Das bolschewistische Regime machte kein Hehl daraus, daß es die alte Schicht der Gebildeten, die es bourgeoise Intelligenzia nannte, vernichten wolle und sich ihrer nur so lange zu bedienen beabsichtige, bis eine neue „proletarische“ Intelligenzia herangezüchtet sein würde. Um das zu erreichen, wurden damals die berüchtigten Arbeiterfakultäten geschaffen, die in Schnellsiedekursen erwachsene Analphabeten hochschulreif machen sollten. Bald überschwemmten diese Leute die Hochschulen und Universitäten. Das Niveau der Hochschulbildung sank erschreckend. Die auf diese Weise gezüchteten Spezialisten waren jedoch praktisch nicht zu gebrauchen. Ein anderer Weg war ebenso erfolglos, bedeutete jedoch eine neue Belastung der noch vorhandenen Intellektuellen aus der Zeit des zaristischen Regimes. Tausende von Arbeitern und kleinen Angestellten, welche die Parteiorganisationen hierzu für befähigt hielten, wurden in wissenschaftliche Institute, Laboratorien und Aemter entsandt. Sie sollten in möglichst kurzer Frist den alten Intelligenzlern ihr Wissen und Handwerk abschauen. Das führte überall zu schier unerträglichen Zuständen.

Man stelle sich damals die Lage eines Intellektuellen vor, z. B. eines Arztes. Seine Wohnung hatte er schon lange nicht mehr. Was ihm geblieben war, war höchstens ein Zimmer. Dort mußte er mit seiner ganzen Familie hausen,

während die übrigen Räume der Wohnt“1? dicht gedrängt von Arbeiterfamilien besiedelt waren, Arbeiterfamilien nicht etwa europäischen Gepräges, sondern von Leuten, die noch gestern im russischen Dorf gelebt hatten, die in kürzester Zeit das Badezimmer unbrauchbar machten, es nicht verstanden, die Toilette zu benützen, und mit denen die Arztfamilie die Küche teilen mußte.
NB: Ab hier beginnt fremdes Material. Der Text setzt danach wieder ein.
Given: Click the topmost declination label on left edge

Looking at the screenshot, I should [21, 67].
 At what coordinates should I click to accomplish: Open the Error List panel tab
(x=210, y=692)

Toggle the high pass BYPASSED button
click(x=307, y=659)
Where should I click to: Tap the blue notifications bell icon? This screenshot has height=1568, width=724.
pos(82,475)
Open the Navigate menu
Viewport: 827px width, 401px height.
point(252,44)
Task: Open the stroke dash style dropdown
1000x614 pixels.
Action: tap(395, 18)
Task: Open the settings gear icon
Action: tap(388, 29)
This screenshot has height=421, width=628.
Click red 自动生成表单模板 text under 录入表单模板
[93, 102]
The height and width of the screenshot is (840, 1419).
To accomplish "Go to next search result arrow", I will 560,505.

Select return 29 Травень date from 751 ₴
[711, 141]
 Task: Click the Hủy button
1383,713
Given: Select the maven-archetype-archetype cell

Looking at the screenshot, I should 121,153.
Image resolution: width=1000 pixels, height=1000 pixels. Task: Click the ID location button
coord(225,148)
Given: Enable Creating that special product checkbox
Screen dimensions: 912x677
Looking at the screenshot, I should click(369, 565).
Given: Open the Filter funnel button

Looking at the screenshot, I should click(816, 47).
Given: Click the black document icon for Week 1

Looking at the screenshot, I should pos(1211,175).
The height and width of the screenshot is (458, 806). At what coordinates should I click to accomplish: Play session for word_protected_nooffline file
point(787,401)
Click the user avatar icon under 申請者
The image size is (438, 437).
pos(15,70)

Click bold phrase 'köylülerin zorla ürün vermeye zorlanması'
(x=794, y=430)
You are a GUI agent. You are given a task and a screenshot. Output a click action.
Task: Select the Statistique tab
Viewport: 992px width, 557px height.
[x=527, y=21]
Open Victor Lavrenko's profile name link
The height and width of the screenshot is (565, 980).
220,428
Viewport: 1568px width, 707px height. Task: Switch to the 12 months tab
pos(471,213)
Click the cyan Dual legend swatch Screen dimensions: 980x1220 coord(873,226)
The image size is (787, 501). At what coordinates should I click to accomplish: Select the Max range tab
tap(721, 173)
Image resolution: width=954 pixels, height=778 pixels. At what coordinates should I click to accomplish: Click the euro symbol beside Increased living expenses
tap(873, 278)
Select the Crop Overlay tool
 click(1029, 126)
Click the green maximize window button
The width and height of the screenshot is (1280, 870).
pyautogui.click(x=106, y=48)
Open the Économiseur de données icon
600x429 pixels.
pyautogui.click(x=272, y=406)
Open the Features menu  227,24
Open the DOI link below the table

Dazu kam noch, daß diese neuen Mitbewohner den alten Inhaber der Wohnung als Vertreter der Bourgeoisie noch nach Möglichkeit schikanierten. Jedes Wort der Beschwerde war gefährlich. Jeder Hinweis darauf, daß geistige Leistungen bei einer solchen Lebensweise beinahe unmöglich seien, wurde mit Hohn als Anmaßung abgetan. Unter solchen Umständen mußte nun der Arzt noch dazu Uebermenschliches leisten. Er konnte nicht zu Hause bleiben. Er war gezwungen, mehrere Posten zu bekleiden. Den ganzen Tag mußte er von einem Ambulatorium zum anderen reisen, entweder zu Fuß oder an der überfüllten Trambahn hängend, mußte dann noch zu Hause

Sprechstunden abhalten und die Kranken seines Reviers besuchen.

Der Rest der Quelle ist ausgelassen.